Mean (average) salary: $141,903.13 / $159,848.93
Median (middle) salary: $75,000.00 / $89,218.83
Mode (most common) salary: $46,500.00 / $46,500.00
I find it noteworthy that the mean salary has dropped considerably since last October, but the median and mode salaries have risen.
Highest salary: $3,750,000.00 / $4,350,000.00 (Thierry Henry, New York Red Bulls)
Lowest salary: $35,125.00 / $35,125.00 (59 players)
Henry retains the crown as the highest-paid player in MLS. He first took over the top spot at the start of 2012, when David Beckham took a pay cut from his 2011 salary. Henry took a pay cut this year, and a considerable one at that. Last year, he made $5,000,000.00 / $5,600,000.00.
Union players making the league minimum include 2013 SuperDraft pick Don Anding and 2013 Supplemental Draft pick Leo Fernandes.
I find it noteworthy that at the time of the last salary data release, 39 players were making the league minimum. Though the minimum salary level has increased since then, the number of players making that amount has also risen considerably.

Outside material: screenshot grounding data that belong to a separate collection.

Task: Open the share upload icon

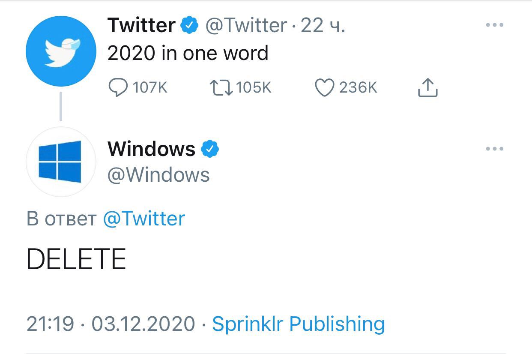Action: [427, 88]
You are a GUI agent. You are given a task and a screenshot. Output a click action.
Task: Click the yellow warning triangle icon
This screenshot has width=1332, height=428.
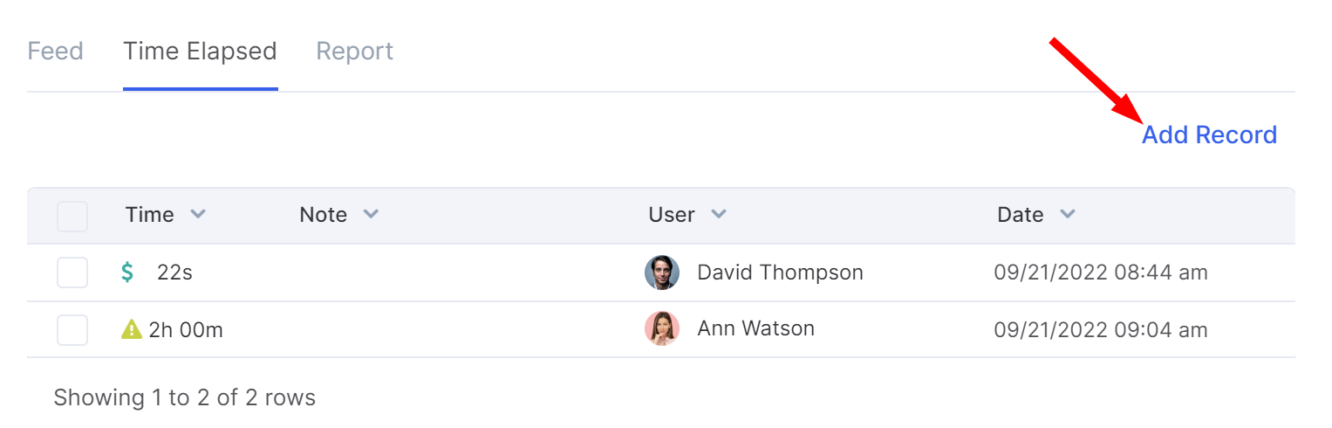pyautogui.click(x=131, y=329)
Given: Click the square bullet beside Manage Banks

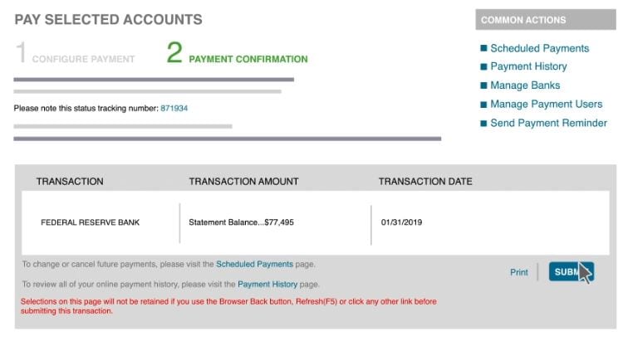Looking at the screenshot, I should (x=483, y=86).
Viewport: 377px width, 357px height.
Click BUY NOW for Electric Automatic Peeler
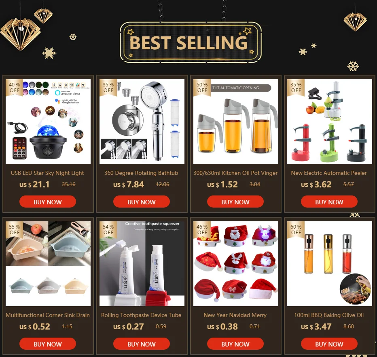point(329,202)
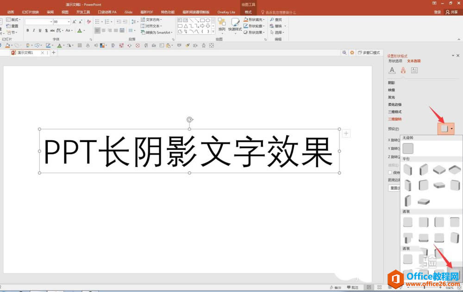
Task: Select the font color A icon
Action: tap(80, 31)
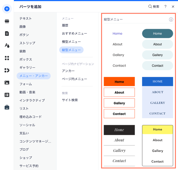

Ten of the 59 players are products of MLS club academies – and four of those 10 play for Montréal. Most of the remaining 49 players were draft picks this year.
There's one last thing I want to mention. Sometimes in the past, the mode salary has been the league minimum, and I've expressed concern about that. This time, the mode is over $10,000 higher than the minimum.
Compiling a mode salary is not always a fair measurement in a way, because you only have to change a number by one cent for it to not be counted in the figure.
But as a symbol, it's a sign of good health for the league that the mode is higher than the minimum. A lot of MLS players make salaries that are much closer to those of average Americans than average athletes.
Cities such as Washington, New York, San Jose and Vancouver aren't cheap places to live, and many of their suburbs aren't either. Yes, professional athletes lead lives that many of us dream us living. But there are plenty of people across MLS for whom reality isn't so ideal.
Whenever MLS salary figures are published, I pay as much attention to the low end of the scale as I do to the high end. Whether you do the same is your choice, but I hope you'll at least consider it.